■ DESCRIPTION OF THE TASK
Reproduce the following items word for word, everything from the line containing "Task: Select the 文本 item card" down to the line containing "pyautogui.click(x=504, y=243)", with both of those lines included.

■ PROVIDED DATA
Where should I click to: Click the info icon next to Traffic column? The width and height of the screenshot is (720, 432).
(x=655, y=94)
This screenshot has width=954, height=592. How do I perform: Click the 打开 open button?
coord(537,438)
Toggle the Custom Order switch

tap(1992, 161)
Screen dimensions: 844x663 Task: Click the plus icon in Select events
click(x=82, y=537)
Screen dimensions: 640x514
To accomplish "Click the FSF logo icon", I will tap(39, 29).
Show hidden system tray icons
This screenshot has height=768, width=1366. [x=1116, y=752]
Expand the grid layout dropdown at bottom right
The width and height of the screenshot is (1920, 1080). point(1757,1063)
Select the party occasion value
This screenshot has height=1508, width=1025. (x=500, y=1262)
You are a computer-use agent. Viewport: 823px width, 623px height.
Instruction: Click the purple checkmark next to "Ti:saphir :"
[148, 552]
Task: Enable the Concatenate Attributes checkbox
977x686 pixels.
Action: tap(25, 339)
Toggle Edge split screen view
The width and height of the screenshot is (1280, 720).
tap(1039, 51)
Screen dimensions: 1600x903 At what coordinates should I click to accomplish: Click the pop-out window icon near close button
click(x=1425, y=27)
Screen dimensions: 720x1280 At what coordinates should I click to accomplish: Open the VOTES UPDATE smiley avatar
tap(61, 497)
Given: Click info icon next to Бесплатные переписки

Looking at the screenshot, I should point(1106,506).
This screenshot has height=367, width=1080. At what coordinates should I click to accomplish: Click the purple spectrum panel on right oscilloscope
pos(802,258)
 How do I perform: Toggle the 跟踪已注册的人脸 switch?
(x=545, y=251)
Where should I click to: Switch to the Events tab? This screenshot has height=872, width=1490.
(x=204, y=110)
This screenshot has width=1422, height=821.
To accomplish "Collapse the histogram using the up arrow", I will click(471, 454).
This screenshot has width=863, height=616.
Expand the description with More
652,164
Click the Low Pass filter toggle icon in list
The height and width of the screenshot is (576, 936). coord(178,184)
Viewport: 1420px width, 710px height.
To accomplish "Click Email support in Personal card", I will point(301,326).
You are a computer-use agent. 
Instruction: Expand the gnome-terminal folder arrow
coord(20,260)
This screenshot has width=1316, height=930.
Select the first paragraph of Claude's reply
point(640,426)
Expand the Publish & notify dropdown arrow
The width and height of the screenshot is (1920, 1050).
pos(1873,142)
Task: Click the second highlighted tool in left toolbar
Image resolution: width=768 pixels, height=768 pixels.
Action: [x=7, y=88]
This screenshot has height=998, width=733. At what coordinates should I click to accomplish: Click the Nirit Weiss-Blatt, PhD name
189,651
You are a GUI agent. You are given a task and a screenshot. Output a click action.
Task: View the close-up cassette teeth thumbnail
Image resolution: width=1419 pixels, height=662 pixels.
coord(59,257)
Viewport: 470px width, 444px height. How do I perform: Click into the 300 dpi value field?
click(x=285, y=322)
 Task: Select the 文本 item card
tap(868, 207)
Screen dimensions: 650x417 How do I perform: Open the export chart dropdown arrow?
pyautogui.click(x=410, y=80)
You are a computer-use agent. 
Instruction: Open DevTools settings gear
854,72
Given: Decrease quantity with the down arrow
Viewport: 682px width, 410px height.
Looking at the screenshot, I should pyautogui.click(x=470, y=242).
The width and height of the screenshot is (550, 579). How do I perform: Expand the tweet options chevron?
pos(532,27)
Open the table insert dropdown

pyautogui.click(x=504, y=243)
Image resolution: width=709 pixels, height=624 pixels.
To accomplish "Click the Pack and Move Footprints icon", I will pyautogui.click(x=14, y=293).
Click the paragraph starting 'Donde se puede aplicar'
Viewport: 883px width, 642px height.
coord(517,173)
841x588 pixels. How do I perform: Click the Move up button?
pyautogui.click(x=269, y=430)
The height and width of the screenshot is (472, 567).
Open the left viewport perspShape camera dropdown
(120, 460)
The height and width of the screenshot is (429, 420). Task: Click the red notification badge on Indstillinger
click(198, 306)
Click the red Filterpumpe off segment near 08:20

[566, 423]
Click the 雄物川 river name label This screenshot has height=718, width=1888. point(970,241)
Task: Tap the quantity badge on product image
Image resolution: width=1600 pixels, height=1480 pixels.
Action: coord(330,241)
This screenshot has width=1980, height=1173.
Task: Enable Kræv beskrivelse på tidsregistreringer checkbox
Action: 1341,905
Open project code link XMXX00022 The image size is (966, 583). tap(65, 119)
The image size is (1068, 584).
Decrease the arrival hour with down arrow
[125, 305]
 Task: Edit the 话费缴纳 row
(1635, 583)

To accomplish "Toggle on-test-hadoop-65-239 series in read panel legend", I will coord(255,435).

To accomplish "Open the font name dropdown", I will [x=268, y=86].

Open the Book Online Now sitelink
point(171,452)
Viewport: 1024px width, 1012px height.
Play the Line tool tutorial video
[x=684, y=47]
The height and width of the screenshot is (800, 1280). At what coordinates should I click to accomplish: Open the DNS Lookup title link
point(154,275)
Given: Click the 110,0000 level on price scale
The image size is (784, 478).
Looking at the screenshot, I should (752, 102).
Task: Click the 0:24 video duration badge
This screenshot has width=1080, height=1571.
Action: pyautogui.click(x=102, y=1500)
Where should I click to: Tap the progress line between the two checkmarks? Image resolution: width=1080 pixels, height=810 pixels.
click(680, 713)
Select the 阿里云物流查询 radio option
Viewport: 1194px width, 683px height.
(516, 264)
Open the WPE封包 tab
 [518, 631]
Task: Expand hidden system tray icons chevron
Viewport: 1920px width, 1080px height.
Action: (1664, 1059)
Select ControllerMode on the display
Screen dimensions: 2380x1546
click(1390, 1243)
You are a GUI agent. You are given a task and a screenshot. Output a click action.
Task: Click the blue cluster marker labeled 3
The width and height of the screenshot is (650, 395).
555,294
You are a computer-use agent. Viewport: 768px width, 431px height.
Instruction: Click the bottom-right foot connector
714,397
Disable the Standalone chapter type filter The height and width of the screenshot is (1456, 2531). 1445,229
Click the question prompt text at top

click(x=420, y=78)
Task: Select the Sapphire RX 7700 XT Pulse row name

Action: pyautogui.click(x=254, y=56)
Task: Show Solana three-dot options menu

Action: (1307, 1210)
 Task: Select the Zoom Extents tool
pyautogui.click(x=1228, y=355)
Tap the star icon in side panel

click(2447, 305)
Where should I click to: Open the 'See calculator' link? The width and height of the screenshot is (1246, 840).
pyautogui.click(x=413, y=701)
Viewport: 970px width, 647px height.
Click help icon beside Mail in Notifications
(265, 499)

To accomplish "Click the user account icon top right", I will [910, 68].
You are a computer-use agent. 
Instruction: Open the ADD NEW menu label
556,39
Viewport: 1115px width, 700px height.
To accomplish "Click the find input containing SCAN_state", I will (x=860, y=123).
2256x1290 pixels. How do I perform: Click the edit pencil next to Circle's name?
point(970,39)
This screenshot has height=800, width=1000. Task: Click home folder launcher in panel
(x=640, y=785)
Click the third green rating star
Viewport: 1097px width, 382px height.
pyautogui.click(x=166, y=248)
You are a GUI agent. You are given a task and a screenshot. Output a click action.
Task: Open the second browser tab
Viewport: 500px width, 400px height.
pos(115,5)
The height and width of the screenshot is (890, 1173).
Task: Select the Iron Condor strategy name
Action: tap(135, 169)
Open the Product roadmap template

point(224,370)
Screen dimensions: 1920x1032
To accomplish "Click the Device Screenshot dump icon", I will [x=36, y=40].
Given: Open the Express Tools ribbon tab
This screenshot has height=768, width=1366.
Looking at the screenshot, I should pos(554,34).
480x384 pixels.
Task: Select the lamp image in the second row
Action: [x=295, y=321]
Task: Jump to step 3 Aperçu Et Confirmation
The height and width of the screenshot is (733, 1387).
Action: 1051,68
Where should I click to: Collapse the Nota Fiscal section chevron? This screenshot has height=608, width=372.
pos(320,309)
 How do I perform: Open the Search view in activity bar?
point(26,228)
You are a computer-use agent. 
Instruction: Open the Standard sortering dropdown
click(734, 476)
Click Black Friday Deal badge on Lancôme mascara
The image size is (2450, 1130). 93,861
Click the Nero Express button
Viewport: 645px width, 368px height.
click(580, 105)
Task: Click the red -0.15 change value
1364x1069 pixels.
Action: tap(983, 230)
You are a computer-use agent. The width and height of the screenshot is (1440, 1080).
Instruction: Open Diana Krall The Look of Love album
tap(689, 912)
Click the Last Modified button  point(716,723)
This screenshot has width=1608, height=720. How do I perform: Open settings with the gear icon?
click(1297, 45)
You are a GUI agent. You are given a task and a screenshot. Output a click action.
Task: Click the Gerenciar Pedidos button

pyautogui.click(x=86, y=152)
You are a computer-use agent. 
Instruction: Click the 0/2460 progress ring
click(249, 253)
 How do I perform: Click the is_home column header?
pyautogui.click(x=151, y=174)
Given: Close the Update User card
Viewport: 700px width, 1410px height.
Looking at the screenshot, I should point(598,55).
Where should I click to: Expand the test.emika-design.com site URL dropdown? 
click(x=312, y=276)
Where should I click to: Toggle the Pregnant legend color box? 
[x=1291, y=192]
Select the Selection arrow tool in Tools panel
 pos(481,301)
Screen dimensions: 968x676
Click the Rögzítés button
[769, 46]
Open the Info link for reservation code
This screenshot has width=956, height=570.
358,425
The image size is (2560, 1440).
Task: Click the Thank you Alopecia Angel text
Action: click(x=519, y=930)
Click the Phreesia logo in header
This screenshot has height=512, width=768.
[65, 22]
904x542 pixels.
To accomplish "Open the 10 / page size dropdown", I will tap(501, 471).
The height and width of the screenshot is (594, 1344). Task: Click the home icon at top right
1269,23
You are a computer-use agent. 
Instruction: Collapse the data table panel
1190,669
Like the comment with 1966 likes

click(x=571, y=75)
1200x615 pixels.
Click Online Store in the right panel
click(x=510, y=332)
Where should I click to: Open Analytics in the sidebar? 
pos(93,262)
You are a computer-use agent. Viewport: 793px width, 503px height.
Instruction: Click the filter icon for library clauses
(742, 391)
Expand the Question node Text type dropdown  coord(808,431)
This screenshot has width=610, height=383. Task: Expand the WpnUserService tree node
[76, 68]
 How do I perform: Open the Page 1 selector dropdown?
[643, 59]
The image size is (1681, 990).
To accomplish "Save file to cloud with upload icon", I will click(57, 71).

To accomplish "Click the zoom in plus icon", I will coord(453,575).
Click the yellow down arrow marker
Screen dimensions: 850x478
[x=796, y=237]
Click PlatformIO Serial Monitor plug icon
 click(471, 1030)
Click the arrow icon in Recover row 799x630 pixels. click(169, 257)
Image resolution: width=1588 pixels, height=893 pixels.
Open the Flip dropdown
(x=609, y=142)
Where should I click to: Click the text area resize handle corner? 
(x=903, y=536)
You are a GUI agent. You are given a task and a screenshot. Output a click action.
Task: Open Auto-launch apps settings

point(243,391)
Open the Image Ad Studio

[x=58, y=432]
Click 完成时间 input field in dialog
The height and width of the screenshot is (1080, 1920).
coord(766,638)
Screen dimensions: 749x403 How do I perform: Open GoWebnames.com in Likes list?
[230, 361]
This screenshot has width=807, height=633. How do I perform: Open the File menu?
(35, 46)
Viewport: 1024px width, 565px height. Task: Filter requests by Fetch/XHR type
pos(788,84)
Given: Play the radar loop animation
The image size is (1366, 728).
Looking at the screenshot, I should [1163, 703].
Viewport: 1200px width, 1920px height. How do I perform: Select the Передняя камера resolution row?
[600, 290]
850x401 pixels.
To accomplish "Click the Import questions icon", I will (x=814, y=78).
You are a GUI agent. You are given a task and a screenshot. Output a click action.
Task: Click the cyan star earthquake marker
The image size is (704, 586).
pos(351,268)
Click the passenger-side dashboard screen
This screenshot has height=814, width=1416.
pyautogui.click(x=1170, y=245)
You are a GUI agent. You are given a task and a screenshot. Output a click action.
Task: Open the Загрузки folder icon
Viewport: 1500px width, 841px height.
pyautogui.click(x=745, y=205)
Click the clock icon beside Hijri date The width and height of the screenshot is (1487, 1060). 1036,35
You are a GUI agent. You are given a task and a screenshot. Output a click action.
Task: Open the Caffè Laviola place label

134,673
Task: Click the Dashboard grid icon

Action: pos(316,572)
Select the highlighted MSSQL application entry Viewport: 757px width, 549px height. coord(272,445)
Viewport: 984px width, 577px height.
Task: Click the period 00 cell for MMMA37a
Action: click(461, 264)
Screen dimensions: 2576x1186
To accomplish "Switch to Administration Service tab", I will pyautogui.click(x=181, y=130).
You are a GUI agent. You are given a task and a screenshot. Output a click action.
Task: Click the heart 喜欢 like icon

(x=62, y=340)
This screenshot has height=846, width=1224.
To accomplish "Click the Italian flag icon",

■ THE RESPONSE
 Task: Select the 文本 item card
tap(868, 207)
Screen dimensions: 650x417 How do I perform: Open the export chart dropdown arrow?
pyautogui.click(x=410, y=80)
You are a computer-use agent. 
Instruction: Open DevTools settings gear
854,72
Given: Decrease quantity with the down arrow
Viewport: 682px width, 410px height.
Looking at the screenshot, I should pyautogui.click(x=470, y=242).
The width and height of the screenshot is (550, 579). How do I perform: Expand the tweet options chevron?
pos(532,27)
Open the table insert dropdown

pyautogui.click(x=504, y=243)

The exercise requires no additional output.